In 1996, a 500-ton steam-absorption chiller was added to provide chilled water for air conditioning. Lombardi explained that the steam supply for the chiller comes from the woodchip plant and reduces the electrical power needed for air conditioning.
In 2006, hospital officials made the decision to continue to expand their green initiative. Before building a new 110,000-square-foot surgery center, they invested in a second woodchip boiler. It was designed with an efficient-emissions package approved by the Mass. Environmental Protection Agency and the city of Northampton.
Lombardi said this was no small investment, as the unit costs about $2.5 million. But it offers many benefits. The wood chips are purchased locally, and since much of the material comes from waste, it reduces the load on landfills. The operation also creates jobs that Lombardi says would not otherwise exist, and the ash produced by the boiler system been donated to farms for fertilizer.

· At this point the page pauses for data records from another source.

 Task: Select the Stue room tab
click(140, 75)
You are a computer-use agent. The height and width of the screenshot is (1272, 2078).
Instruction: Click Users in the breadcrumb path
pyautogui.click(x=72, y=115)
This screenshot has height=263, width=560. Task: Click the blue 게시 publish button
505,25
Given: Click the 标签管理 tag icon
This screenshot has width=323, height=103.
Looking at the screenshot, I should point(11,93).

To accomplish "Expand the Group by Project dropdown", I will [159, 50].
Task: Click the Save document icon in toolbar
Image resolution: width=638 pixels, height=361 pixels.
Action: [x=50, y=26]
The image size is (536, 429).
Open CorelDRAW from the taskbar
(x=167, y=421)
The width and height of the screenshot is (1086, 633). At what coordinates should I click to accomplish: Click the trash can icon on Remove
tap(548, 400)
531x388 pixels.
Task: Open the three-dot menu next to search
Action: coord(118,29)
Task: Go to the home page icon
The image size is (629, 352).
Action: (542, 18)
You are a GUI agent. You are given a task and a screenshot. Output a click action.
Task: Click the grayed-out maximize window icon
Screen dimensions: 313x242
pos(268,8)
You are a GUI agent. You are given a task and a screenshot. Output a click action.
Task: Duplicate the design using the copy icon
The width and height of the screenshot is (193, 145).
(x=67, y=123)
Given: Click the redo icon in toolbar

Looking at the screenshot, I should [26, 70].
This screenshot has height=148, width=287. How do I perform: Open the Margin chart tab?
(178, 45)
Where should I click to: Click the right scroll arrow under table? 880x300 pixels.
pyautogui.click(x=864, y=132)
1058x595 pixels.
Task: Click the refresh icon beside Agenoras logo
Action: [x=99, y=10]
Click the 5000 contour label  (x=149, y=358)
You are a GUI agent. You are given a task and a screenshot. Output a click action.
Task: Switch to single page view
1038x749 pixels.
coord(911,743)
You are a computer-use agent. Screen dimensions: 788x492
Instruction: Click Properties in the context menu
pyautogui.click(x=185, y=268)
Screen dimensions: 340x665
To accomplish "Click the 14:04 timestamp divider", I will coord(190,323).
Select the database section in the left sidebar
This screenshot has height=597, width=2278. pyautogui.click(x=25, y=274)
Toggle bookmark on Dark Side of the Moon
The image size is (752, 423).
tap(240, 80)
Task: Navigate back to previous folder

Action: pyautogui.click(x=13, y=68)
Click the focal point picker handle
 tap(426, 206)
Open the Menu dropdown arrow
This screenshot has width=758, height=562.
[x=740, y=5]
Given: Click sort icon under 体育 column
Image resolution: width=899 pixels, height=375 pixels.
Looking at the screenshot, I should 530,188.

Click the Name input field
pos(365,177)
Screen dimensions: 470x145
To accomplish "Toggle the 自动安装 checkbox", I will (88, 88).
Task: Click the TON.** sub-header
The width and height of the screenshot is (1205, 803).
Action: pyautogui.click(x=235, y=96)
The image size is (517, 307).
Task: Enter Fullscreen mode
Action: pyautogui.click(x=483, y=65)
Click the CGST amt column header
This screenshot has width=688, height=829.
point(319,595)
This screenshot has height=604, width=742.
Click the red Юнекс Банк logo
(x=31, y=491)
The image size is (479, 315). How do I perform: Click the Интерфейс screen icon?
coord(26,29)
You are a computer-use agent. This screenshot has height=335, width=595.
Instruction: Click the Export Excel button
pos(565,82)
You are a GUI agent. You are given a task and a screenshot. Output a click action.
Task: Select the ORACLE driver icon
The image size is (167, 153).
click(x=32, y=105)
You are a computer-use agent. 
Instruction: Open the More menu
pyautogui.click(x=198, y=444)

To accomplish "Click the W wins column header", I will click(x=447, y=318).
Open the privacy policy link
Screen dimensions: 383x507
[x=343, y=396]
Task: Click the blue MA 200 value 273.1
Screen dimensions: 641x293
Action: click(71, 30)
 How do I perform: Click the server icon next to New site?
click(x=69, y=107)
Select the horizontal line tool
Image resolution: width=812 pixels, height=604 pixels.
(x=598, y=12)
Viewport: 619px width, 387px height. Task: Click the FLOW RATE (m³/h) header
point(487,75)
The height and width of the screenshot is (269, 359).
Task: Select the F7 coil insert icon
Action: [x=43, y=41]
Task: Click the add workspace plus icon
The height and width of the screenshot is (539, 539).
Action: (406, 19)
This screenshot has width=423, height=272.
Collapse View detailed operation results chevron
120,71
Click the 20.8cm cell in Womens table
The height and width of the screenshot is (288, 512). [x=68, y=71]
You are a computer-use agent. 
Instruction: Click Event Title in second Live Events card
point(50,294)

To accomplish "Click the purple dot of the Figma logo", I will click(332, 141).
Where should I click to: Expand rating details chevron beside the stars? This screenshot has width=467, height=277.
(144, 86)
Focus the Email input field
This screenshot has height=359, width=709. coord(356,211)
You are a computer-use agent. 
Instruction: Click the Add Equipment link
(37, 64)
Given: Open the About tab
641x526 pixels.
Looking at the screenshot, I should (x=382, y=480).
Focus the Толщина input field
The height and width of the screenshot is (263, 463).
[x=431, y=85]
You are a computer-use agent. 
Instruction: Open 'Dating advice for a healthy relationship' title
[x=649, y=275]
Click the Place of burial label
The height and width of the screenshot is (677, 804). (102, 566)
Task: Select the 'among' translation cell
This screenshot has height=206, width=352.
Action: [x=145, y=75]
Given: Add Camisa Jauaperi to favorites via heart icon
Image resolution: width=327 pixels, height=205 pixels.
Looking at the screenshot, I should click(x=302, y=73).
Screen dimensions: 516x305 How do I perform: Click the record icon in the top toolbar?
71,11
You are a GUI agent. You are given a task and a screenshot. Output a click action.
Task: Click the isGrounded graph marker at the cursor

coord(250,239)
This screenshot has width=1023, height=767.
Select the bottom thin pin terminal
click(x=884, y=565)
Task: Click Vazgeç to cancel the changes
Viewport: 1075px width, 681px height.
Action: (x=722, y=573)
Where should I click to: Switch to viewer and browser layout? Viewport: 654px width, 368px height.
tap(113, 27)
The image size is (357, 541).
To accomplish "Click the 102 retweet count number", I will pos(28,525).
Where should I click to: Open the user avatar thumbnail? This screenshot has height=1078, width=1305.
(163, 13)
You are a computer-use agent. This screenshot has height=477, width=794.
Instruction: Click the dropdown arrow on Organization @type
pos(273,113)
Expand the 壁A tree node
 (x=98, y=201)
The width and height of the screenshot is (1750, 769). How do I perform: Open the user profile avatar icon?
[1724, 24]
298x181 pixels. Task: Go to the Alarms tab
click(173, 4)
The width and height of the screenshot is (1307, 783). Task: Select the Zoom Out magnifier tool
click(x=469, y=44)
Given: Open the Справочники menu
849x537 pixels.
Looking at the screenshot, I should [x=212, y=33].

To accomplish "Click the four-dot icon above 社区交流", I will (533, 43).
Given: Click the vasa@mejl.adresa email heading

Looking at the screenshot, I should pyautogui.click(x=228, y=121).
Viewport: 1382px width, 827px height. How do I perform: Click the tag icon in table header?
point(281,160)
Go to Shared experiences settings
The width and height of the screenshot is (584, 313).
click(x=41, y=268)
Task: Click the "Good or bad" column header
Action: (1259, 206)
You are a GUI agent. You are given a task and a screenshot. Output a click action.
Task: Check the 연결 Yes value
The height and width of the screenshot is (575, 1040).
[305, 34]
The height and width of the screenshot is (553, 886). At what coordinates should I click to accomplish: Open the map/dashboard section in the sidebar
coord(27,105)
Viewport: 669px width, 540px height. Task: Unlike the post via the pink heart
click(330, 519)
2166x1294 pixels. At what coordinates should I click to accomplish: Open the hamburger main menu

In 2008, the hospital employed an agency to conduct an energy study. As a result, additional measures were implemented to help produce electricity and continue to reduce Cooley Dickinson’s dependence on energy from other sources. Modifications were made to the power plant, which included drilling a new well, and today CDH’s energy-saving measures benefit the environment and save the hospital approximately $450,000 each year.
Recent energy initiatives that began in January of 2010 include installing 4,600 energy-efficient light fixtures, along with new heating, ventilation, and air-conditioning controls, and upgrading the steam-distribution system. In addition, the hospital launched a food-waste composting program in February, which reduces costs by taking waste out of the trash system.
“We realize that waste is inefficient and there is a lot of waste in things we do. So, the right thing to do is to minimize our waste,” Lombardi said. “We also believe in a healthy environment, and wood is cleaner to burn than oil.”
The hospital operates its burner under an Environmental Protection Agency permit that requires it to remove dust particles from the smoke. “So the emission from the smokestacks is mostly steam,” Lombardi explained.
He told BusinessWest that the new clean-energy features, along with micro-turbines installed in 2009 and 2010, save approximately 825,000 gallons of fuel oil and prevent 1,534 metric tons of carbon-dioxide emissions from being released into the atmosphere.
“That equates to 301 passenger cars not being driven for a full year, or 179 typical households being taken off the energy grid, or 469 tons of waste recycled,” he said.

Winning Idea
When he decided to fill out the application for the award, Lombardi never thought the hospital would win.
“It was a national competition, and there were a lot of other hospitals involved. I thought there would be bigger hospitals with bigger stories than ours at Cooley Dickinson,” he said. “Our story is simple — we burn wood and make electricity and heat and cool with it.”
So he was very proud when he was introduced at the gala. “We were honored to receive the award because it takes a lot of work on the part of our staff members and engineers to maintain the system. There are a lot of components and technology that affect many people at the hospital who have to coordinate their efforts to keep the system running at capacity and efficiently. So it was nice to be recognized nationally.”
During the conference, participants from other medical facilities expressed admiration and awe. “They didn’t understand how we could generate air conditioning out of wood. But to us, it’s easy,” he said.
Lombardi is proud of CDH’s system, and credits hospital officials for their support.
“Our senior leaders had confidence in the facilities team that the investment would pay off,” he said. “The old-school hospital mentality is to spend money on bigger machines and state-of-the-art technology. But that continues to waste energy, which is needed to run the machines. Instead, we are spending our money wisely in regard to sustainability and the environment, and it has paid for itself and also provided jobs for people.”